*** EXERCISE DATA ***
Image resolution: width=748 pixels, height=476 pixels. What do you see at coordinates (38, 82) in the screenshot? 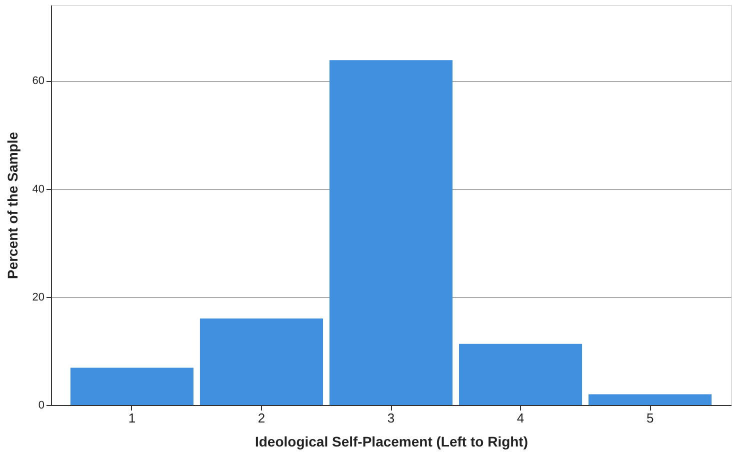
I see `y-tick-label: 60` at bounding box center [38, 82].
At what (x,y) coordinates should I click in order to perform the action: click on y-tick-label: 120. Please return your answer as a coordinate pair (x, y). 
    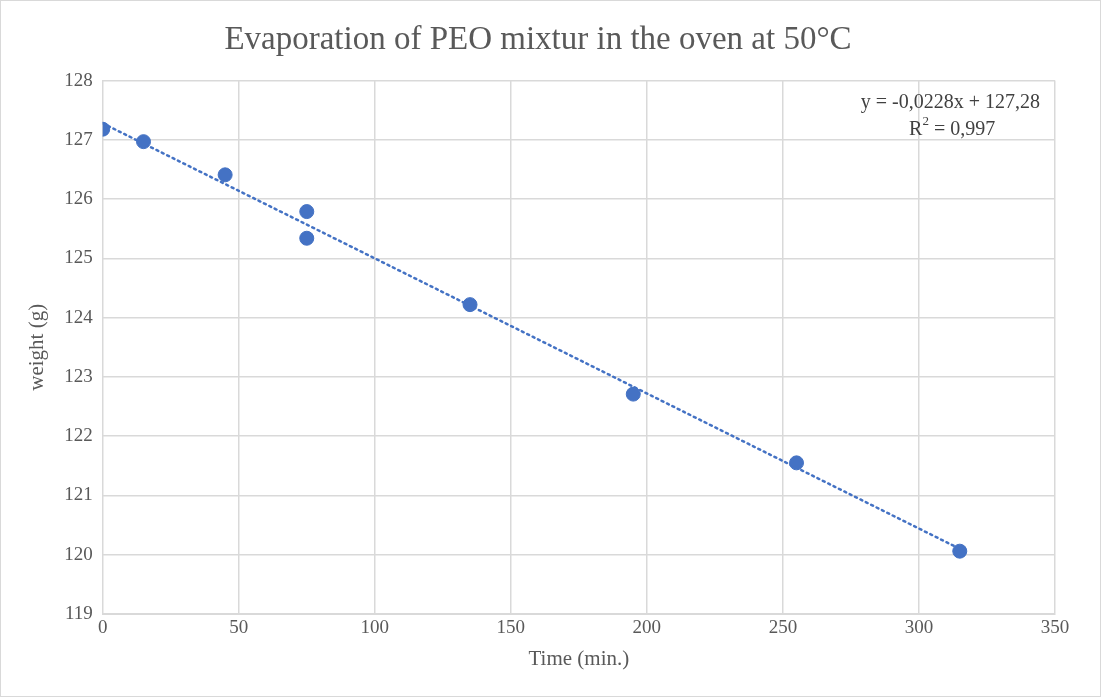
*** End of EXERCISE DATA ***
*** EXERCISE DATA ***
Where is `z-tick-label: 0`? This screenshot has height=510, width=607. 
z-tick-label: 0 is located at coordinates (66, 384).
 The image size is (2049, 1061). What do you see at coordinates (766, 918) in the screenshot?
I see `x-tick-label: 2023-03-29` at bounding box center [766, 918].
*** End of EXERCISE DATA ***
> _WORK TASK_
Could you reproduce, word for word, the part of the listing that opens with the line containing "has height=510, width=607." and closes with the line containing "center [766, 918].", including both of those lines?

> _TASK ANSWER_
Where is `z-tick-label: 0`? This screenshot has height=510, width=607. 
z-tick-label: 0 is located at coordinates (66, 384).
 The image size is (2049, 1061). What do you see at coordinates (766, 918) in the screenshot?
I see `x-tick-label: 2023-03-29` at bounding box center [766, 918].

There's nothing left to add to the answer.